'''

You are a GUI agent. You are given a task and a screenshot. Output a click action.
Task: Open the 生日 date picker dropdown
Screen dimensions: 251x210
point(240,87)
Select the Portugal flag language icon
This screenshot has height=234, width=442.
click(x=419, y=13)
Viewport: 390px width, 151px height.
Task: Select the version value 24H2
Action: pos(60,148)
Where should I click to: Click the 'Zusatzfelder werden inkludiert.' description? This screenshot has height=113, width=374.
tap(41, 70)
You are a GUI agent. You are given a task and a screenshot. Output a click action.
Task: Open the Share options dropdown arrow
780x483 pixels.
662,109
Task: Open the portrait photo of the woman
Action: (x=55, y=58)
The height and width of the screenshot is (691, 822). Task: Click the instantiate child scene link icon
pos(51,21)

'''

- [What is needed] Your task is to transcribe exactly the lines from the one with "Screen dimensions: 251x210" through the end of the data, both included, and nothing besides.

- [Solved problem]
Screen dimensions: 251x210
point(240,87)
Select the Portugal flag language icon
This screenshot has height=234, width=442.
click(x=419, y=13)
Viewport: 390px width, 151px height.
Task: Select the version value 24H2
Action: pos(60,148)
Where should I click to: Click the 'Zusatzfelder werden inkludiert.' description? This screenshot has height=113, width=374.
tap(41, 70)
You are a GUI agent. You are given a task and a screenshot. Output a click action.
Task: Open the Share options dropdown arrow
780x483 pixels.
662,109
Task: Open the portrait photo of the woman
Action: (x=55, y=58)
The height and width of the screenshot is (691, 822). Task: Click the instantiate child scene link icon
pos(51,21)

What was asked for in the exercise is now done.